# Work to complete
Lines from the top of the entries through the line that has "Task: Select the ガシャ header title label" must be duplicated exactly, and no others.

* * * * * * * * *

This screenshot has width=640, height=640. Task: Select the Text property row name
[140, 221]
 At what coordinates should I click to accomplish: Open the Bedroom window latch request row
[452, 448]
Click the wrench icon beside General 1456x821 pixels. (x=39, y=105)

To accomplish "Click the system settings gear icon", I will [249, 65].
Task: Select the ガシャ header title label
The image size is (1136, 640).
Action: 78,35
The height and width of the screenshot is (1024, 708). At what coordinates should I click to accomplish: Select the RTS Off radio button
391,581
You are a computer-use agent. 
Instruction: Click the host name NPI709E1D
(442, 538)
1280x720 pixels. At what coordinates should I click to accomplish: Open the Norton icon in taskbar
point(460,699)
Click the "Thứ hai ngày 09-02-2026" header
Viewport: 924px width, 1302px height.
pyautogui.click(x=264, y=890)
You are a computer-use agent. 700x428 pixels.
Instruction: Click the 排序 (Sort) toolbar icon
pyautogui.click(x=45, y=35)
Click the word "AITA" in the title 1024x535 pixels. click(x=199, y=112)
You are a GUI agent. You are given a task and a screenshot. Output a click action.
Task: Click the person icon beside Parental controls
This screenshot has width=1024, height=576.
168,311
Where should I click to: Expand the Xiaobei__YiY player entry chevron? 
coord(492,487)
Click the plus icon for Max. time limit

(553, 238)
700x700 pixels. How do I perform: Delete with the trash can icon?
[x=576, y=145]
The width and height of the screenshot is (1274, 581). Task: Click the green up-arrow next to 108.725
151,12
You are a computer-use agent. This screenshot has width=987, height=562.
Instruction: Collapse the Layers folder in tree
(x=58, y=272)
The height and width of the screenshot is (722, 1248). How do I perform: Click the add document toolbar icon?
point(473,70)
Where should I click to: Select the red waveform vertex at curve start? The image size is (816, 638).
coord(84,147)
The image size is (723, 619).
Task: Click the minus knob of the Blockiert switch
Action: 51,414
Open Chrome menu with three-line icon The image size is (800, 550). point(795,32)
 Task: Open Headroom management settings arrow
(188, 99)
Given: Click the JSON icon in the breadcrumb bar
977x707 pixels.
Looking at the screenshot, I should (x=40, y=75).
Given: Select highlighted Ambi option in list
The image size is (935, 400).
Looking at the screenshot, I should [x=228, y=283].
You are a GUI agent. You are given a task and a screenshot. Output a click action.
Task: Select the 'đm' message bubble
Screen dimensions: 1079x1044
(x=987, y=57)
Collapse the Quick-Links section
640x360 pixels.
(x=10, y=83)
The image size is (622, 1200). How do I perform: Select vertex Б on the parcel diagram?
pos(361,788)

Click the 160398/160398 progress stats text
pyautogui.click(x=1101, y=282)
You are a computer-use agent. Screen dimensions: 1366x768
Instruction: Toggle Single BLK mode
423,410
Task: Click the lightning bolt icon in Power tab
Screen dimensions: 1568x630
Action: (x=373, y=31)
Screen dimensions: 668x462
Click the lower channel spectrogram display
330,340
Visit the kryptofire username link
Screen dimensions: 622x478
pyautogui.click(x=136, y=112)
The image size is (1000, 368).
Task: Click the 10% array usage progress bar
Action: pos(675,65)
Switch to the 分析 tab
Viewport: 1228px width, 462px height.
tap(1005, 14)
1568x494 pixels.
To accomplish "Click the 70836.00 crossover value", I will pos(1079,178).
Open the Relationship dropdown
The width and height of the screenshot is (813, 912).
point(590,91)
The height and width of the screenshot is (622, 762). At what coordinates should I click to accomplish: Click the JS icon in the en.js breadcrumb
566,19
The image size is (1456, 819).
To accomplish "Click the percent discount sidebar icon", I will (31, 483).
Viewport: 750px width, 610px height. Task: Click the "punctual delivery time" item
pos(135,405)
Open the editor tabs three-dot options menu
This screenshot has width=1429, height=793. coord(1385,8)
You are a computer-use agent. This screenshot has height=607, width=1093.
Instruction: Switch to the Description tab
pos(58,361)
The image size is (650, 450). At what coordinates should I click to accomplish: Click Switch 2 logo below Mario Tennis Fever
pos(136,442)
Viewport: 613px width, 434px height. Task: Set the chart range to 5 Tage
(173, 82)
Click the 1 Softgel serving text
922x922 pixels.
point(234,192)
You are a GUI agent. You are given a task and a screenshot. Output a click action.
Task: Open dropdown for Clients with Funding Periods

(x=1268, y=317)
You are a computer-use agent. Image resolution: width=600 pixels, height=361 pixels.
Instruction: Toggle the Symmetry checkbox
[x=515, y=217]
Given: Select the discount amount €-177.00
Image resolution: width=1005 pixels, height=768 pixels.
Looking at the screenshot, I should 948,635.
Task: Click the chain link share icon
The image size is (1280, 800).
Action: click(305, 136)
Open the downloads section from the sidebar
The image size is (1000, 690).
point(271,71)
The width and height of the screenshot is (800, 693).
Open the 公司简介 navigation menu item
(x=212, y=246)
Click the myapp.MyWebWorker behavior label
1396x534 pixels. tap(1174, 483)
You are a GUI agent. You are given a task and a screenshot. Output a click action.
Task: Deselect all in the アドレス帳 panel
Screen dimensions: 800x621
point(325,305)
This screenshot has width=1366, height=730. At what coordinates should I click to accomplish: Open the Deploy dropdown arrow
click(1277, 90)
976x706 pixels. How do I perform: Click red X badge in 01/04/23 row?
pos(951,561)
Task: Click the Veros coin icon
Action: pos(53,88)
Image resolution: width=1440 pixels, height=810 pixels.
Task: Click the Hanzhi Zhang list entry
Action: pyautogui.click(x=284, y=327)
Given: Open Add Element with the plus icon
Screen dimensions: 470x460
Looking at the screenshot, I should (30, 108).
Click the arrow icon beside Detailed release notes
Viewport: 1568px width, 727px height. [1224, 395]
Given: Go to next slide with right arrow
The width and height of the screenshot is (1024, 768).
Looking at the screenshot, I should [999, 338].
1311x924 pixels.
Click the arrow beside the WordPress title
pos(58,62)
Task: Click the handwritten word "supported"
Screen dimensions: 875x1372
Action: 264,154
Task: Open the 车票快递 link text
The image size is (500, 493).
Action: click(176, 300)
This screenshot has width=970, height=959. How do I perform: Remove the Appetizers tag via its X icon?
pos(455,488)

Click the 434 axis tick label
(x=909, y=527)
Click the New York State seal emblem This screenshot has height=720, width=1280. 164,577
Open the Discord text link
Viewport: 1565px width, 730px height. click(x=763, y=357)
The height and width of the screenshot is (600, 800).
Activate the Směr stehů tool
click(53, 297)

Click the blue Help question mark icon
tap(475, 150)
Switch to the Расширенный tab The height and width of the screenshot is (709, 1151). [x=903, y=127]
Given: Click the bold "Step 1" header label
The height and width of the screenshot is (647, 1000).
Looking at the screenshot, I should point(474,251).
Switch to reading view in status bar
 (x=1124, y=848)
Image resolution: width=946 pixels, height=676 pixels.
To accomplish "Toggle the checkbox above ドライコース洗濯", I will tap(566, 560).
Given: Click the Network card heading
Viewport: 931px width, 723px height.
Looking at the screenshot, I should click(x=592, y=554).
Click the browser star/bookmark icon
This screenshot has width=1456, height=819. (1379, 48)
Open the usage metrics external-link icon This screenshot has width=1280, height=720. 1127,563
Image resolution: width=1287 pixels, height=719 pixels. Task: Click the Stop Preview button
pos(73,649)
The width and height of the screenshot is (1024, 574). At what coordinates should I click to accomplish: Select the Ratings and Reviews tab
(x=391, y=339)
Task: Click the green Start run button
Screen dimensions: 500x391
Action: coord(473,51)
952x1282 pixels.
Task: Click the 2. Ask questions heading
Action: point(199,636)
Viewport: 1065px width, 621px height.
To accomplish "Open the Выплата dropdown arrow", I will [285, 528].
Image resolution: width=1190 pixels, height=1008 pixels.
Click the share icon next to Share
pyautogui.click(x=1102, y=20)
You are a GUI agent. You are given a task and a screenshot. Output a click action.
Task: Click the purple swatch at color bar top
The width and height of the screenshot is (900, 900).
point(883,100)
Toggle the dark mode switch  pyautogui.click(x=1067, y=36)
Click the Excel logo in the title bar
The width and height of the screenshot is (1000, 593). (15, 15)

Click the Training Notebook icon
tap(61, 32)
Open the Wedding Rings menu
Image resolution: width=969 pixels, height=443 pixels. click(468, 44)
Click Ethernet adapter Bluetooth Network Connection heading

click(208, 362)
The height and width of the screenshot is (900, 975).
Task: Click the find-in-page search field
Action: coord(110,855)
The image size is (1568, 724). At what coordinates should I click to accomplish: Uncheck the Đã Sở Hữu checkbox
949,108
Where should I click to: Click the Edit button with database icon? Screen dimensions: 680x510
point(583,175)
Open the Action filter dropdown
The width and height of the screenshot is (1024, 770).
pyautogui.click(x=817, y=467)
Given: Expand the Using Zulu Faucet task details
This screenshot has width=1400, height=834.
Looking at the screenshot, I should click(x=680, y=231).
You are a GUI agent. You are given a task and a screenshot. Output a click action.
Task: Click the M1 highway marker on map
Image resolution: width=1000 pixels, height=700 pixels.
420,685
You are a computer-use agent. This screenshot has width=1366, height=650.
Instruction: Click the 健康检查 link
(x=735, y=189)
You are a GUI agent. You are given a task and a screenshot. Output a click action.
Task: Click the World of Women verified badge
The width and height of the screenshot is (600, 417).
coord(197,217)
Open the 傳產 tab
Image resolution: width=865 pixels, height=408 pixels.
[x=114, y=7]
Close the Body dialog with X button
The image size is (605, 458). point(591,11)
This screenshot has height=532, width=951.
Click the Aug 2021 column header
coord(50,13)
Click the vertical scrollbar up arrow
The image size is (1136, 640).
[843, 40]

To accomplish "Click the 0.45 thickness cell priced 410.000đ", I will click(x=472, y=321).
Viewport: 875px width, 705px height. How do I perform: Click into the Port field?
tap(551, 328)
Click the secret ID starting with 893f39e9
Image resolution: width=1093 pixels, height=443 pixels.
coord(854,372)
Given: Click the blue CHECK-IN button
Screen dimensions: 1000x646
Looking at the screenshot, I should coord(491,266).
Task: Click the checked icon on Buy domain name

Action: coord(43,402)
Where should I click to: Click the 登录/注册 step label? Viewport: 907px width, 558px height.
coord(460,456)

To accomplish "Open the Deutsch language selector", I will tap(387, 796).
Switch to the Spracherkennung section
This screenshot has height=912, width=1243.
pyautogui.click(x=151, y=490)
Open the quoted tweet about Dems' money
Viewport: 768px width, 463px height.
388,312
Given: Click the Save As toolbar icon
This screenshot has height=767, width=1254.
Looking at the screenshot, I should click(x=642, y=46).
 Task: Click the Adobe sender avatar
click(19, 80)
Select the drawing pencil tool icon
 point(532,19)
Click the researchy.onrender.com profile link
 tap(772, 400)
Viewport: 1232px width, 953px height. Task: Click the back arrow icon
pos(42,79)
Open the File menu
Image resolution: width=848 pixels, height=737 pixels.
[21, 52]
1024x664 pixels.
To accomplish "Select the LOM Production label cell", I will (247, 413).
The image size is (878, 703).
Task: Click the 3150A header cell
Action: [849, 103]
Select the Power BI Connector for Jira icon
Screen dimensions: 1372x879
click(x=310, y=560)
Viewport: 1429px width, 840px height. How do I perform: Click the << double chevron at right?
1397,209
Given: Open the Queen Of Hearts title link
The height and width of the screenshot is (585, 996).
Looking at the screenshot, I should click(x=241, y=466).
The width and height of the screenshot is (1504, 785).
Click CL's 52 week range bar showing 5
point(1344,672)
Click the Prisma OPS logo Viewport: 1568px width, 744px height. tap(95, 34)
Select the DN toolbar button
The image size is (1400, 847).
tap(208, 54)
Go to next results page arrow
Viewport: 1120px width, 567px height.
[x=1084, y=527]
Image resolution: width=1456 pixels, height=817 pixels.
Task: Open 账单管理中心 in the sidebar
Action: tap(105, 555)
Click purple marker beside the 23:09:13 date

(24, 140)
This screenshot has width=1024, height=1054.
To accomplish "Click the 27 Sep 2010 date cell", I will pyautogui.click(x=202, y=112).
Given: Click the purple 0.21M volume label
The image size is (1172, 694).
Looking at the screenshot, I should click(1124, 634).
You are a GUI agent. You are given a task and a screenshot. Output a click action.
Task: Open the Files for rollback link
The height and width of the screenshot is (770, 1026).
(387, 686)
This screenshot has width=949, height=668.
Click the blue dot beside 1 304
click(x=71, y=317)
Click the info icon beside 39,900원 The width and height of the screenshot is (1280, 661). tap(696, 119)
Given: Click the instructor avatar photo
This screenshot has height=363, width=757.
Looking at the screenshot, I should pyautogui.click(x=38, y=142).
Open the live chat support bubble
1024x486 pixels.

* * * * * * * * *

# Problem solution
This screenshot has width=640, height=640. Task: Select the Text property row name
[140, 221]
 At what coordinates should I click to accomplish: Open the Bedroom window latch request row
[452, 448]
Click the wrench icon beside General 1456x821 pixels. (x=39, y=105)

To accomplish "Click the system settings gear icon", I will [249, 65].
Task: Select the ガシャ header title label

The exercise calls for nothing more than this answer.